Lapot grinned delightedly from ear to ear.

"The Council is closed owing to the lukewarm state of Marusya's affections."

Oprishko was dumbfounded. He went about the colony like a thundercloud, bullying the little ones, lnd the next day got drunk and kicked up a row in the bedroom.

The Commanders' Council met to try Oprishko for drunkenness. Everyone was morose, and Oprishko stood morosely leaning against the wall. Lapot said:

"You're a commander, of course, but you're here on a private charge, and you must stand in the middle."

Such was our custom--the accused must stand in the middle of the room.

Oprishko let his morose glance rove over the chairman's face, and muttered:

"I haven't stolen anything, and I'm not going to stand in the middle."

"We'll make you," said Lapot softly.

Oprishko took a look at the Council, and understood that they would make him. Shoving himself away from the wall, he lurched into the middle of the room.

"All right, then."

"Stand at attention!" ordered Lapot.

Oprishko shrugged his shoulders, and smiled sardonically, but he dropped his arms to his side, and drew himself up.

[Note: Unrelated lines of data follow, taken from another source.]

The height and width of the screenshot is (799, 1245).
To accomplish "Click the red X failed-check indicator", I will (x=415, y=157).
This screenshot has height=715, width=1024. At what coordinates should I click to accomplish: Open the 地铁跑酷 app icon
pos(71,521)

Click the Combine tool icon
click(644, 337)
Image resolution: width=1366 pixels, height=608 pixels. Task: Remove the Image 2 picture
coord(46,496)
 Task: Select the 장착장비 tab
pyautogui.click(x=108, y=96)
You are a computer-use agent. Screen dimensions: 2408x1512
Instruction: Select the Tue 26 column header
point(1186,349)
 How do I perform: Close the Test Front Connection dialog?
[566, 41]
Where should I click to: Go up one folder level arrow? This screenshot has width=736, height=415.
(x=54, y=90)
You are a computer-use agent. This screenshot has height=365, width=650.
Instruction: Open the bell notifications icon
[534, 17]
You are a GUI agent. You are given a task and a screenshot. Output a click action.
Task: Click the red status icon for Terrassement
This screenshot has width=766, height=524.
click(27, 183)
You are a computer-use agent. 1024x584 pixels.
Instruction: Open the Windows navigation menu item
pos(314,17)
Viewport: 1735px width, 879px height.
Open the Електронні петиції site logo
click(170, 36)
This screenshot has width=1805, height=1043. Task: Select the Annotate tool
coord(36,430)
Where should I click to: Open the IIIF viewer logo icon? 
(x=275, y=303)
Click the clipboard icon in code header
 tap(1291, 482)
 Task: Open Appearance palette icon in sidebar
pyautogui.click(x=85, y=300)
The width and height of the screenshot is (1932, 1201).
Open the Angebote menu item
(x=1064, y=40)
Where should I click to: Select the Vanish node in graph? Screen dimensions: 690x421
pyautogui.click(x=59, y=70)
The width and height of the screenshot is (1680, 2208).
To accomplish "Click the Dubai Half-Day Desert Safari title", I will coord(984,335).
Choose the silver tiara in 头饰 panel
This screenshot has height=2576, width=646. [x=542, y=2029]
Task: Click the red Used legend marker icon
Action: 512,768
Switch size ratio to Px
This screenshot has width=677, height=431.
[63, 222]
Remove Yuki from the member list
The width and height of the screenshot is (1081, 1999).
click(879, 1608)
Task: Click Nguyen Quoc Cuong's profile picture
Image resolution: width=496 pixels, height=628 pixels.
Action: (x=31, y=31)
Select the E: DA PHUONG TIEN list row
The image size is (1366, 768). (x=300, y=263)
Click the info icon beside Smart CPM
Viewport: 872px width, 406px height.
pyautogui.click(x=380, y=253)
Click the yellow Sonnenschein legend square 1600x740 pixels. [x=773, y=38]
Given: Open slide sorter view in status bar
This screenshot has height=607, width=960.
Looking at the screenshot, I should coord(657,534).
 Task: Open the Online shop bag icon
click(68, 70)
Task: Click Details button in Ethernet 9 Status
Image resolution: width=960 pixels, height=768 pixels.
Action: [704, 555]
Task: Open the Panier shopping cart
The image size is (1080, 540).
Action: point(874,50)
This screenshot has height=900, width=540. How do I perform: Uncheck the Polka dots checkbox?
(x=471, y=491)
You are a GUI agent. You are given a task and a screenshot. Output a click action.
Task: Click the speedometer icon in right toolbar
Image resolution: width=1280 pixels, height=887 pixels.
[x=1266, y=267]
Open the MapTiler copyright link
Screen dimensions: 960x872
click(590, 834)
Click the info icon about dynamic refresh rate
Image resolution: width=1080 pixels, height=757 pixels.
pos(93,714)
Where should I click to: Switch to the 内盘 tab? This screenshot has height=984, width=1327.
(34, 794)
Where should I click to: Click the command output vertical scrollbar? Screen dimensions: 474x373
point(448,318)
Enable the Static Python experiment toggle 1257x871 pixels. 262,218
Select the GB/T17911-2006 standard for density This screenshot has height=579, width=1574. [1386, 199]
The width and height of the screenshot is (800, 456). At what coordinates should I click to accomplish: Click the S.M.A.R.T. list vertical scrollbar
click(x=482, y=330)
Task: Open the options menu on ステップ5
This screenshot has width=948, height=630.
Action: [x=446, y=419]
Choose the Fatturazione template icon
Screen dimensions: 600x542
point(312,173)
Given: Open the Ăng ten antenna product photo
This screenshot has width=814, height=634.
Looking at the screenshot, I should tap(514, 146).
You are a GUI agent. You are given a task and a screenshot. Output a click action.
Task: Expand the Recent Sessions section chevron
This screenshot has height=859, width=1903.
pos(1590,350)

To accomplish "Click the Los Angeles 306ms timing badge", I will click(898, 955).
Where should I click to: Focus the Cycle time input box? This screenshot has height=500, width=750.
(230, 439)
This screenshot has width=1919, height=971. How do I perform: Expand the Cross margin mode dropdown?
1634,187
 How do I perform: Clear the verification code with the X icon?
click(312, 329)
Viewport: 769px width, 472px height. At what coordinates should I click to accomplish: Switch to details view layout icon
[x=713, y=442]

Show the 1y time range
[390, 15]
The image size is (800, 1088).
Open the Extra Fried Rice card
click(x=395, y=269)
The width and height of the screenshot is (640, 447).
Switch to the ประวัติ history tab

"And now tell us how you dared to get drunk and raise hell in the bedroom--you, a Komsomol, a commander, and a colonist! Tell us!"

Oprishko had always cultivated two styles--he could swagger with the best, with the air of the utmost recklessness, when it suited him, but was in tact at all times a cautious and canny diplomat. The colonists knew him very well, and Oprishko's meekness astonished no one. Zhorka Volkov, commander of the seventh detachment, only recently promoted to the post formerly held by Vetkovsky, waved his hand toward Oprishko, saying:

"There he goes! All of a sudden he's a reformed character! Now he's a lamb, and tomorrow he'll be swaggering about again."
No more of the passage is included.